Prefazione

Il lento incedere delle Processioni del Venerdì Santo viene accompagnato da una preghiera penitenziale antichissima, il Miserere, cantato in latino, inno al Dio misericordioso elevato dal peccatore pentito che chiede perdono.

Il Miserere, è uno dei sette salmi penitenziali della liturgia cattolica, segnato con il numero 50 secondo la Vulgata, con il numero 51 secondo la tradizione ebraica; inizia con le parole "Miserere mei Deus" (Abbi pietà di me o Dio).
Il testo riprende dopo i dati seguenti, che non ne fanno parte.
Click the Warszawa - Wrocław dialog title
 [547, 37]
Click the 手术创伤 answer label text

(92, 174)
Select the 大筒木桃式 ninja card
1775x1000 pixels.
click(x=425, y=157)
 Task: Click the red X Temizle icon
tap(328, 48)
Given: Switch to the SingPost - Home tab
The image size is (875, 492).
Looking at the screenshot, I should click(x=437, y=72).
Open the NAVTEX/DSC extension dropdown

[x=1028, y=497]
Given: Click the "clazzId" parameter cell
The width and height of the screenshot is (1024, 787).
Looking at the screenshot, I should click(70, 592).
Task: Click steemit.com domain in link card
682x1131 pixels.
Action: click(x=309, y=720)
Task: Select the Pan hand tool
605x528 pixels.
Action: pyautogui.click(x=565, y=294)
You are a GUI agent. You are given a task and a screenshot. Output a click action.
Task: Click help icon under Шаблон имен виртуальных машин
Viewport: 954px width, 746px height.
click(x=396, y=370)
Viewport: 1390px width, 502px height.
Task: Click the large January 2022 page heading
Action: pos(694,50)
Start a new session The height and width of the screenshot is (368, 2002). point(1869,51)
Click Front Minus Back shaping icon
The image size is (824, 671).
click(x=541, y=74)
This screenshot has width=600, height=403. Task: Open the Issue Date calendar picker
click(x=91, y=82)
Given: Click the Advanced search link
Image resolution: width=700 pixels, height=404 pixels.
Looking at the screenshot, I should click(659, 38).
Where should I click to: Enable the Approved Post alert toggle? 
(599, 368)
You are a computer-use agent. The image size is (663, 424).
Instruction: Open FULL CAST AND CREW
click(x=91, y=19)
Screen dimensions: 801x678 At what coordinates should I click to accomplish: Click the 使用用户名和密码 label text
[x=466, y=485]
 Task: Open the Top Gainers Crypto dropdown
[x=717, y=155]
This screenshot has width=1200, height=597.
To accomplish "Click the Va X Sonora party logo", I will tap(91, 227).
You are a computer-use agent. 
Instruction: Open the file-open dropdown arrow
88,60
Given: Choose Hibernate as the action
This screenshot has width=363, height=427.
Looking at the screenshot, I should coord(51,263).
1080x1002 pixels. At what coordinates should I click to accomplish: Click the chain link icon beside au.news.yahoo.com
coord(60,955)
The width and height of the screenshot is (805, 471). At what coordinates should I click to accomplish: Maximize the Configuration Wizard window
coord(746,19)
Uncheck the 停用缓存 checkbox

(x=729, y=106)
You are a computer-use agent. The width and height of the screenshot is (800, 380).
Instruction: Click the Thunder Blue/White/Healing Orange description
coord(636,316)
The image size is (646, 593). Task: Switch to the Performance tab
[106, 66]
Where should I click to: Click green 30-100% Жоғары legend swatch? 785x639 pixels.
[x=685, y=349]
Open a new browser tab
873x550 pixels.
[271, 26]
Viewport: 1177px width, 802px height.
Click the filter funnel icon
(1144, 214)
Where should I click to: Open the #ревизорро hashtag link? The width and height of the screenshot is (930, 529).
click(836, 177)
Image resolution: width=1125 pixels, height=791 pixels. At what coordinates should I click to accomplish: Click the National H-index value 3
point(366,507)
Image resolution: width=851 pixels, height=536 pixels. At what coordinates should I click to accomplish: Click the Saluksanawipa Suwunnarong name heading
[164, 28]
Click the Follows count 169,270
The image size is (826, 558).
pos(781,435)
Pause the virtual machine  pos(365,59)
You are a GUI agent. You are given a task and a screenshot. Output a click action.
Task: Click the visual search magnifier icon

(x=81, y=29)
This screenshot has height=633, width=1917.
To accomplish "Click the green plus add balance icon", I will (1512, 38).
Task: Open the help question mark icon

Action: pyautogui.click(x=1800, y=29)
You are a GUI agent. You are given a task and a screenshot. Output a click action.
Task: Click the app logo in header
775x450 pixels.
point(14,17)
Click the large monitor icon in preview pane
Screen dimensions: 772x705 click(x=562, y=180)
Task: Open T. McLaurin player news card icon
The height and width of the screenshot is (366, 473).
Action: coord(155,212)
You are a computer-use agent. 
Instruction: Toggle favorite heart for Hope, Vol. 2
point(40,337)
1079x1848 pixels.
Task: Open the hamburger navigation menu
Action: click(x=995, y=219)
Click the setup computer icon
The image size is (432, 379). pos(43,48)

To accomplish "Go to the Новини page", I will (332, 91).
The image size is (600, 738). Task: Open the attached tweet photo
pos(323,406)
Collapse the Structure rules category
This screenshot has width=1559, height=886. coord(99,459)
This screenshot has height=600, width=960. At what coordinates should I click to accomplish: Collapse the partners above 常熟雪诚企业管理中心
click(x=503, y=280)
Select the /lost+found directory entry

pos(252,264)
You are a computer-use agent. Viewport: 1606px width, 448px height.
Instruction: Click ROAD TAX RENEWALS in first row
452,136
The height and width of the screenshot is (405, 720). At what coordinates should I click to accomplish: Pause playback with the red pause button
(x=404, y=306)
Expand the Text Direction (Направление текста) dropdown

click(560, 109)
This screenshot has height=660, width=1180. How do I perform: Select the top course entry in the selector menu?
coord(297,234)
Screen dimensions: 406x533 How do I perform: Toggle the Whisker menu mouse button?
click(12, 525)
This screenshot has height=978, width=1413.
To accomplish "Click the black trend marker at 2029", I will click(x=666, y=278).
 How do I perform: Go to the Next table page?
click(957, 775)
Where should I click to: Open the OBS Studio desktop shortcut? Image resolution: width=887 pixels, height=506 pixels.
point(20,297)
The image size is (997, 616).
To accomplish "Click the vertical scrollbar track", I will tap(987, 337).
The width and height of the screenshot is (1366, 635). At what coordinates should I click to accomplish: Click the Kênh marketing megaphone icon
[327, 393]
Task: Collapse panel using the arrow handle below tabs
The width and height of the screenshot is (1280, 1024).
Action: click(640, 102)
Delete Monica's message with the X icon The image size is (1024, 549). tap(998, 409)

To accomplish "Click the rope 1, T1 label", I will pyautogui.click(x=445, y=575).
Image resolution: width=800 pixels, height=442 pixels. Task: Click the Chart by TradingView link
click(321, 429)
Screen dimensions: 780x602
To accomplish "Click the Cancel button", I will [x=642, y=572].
Fu scritto e pregato dal re David intorno al 970 a.C. In esso, David, dopo l'incontro con il profeta Nathan, che gli rimproverava il duplice peccato dell'adulterio con Betsabea e dell''uccisione del marito di lei, Uria, invoca la misericordia di Dio e ne canta le lodi, sicuro, in fede, del Suo perdono.

Il Miserere esprime la dimensione profonda dell’innata debolezza morale dell’uomo. Il Salmo nella prima parte appare come un’analisi del peccato, condotta davanti a Dio e declama la triste realtà, che proviene dalla libertà umana male impiegata. In esso viene espresso innanzitutto un senso vivissimo del peccato, percepito come una scelta libera, connotata negativamente a livello morale e teologale: "Contro di te, contro te solo ho peccato, quello che è male ai tuoi occhi, io l’ho fatto" (v. 6). C’è poi nel Salmo un senso altrettanto vivo della possibilità di conversione: il peccatore, sinceramente pentito, (cfr v. 5), si presenta in tutta la sua miseria e nudità a Dio, supplicandolo di non respingerlo dalla sua presenza (cfr v. 13). C’è, infine, nel Miserere, una radicata convinzione del perdono divino che "cancella, lava, monda" il peccatore (cfr vv. 3-4) e giunge perfino a trasformarlo in una nuova creatura che ha spirito, lingua, labbra, cuore trasfigurati (cfr vv. 14-19).

Di anno in anno, durante il periodo quaresimale, si rinnova il tradizionale appuntamento alle prove di canto del "Coro del Miserere"; coro a tre voci composto da circa 150 persone, giovani e meno giovani.  Il canto del Miserere viene eseguito in alternanza fra due gruppi, corrispondenti al "Coro" che canta solo le strofe dispari (strofe in grassetto nel testo del Miserere) e la "Risposta" che canta solo le strofe pari.

L'ascolto del canto del Miserere andrebbe accompagnato con l'ausilio di una traduzione in lingua italiana. Per avere una comprensione maggiore del testo andrebbe comunque alternata la lettura, in latino ed in italiano.